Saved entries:
========================================================================

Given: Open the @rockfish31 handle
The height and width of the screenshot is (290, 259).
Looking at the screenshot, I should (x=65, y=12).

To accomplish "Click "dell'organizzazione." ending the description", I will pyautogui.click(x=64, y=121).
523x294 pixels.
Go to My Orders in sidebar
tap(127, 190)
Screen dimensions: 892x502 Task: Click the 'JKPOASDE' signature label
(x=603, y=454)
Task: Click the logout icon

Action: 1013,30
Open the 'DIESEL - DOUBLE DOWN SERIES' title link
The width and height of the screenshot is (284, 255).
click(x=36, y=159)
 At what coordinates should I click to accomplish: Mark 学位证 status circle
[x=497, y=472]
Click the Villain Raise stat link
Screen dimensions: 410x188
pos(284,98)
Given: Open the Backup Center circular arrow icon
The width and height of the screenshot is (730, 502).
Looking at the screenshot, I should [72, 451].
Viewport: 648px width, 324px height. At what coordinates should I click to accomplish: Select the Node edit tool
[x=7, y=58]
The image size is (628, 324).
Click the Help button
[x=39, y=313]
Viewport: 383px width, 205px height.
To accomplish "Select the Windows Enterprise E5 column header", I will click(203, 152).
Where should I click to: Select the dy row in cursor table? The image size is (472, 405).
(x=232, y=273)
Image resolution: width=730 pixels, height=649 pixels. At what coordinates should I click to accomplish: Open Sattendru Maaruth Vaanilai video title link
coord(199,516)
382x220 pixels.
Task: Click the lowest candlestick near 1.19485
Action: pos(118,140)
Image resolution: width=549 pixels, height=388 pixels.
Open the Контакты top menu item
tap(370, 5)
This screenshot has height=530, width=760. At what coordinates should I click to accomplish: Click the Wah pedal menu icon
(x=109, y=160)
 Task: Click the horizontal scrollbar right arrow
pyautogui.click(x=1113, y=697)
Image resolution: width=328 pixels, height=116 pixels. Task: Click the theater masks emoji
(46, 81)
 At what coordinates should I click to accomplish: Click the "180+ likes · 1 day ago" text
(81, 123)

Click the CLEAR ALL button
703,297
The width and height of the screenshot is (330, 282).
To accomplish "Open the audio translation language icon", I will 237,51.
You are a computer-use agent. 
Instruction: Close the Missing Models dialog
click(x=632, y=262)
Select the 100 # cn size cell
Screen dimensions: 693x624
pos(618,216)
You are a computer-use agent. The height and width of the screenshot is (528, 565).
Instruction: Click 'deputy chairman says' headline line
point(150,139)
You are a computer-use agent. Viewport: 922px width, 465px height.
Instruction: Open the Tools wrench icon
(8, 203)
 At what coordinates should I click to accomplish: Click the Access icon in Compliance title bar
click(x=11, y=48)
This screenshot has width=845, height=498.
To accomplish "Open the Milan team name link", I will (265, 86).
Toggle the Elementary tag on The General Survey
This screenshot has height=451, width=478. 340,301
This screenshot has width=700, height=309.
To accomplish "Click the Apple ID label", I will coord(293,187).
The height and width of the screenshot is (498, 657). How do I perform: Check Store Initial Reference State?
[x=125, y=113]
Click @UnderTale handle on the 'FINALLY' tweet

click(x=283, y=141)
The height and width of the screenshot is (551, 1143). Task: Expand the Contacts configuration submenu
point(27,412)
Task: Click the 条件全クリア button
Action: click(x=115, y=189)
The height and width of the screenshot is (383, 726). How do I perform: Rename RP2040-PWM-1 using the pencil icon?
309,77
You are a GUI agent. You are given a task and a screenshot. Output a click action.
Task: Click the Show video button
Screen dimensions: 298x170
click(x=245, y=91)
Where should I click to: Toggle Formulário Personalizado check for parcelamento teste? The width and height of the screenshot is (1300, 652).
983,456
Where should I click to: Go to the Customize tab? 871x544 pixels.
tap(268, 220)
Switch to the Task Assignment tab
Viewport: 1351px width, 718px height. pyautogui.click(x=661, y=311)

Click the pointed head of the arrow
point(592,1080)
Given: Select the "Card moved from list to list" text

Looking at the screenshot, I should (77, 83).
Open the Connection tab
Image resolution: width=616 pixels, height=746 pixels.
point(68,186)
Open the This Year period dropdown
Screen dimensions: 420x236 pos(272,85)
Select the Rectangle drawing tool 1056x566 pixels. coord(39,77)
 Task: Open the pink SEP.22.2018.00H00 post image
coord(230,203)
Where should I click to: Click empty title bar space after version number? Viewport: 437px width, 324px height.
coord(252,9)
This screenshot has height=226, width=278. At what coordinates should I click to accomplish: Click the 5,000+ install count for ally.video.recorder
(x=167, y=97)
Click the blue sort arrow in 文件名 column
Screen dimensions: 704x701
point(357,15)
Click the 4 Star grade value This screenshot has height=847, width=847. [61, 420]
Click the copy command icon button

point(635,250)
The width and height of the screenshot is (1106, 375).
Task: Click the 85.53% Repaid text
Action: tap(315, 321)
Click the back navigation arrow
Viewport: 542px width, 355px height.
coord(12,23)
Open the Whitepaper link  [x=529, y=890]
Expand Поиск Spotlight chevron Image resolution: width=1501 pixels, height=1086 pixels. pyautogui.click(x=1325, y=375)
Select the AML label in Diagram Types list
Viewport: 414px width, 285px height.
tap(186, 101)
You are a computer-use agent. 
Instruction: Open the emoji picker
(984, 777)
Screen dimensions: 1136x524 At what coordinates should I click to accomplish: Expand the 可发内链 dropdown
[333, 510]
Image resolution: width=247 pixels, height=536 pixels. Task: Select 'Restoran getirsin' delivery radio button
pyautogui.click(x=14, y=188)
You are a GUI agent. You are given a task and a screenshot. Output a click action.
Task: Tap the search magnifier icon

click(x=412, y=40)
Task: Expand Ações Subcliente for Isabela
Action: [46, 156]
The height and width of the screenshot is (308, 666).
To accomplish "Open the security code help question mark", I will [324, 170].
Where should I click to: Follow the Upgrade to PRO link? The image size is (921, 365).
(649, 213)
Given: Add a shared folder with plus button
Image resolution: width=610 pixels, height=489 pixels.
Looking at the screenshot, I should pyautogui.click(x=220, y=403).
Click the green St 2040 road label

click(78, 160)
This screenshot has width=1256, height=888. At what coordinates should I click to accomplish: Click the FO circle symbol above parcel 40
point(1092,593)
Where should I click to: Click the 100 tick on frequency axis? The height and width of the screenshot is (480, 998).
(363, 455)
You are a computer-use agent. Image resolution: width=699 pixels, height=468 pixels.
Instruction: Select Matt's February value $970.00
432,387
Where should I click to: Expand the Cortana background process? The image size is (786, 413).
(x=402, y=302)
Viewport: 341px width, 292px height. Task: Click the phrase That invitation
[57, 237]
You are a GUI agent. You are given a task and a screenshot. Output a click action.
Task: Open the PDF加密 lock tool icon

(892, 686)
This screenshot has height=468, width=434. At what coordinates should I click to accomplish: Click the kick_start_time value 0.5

========================================================================

Instructions to follow:
Write out every line of the data that holds the word "column".

Solved problem:
To accomplish "Select the Windows Enterprise E5 column header", I will click(203, 152).
Click the blue sort arrow in 文件名 column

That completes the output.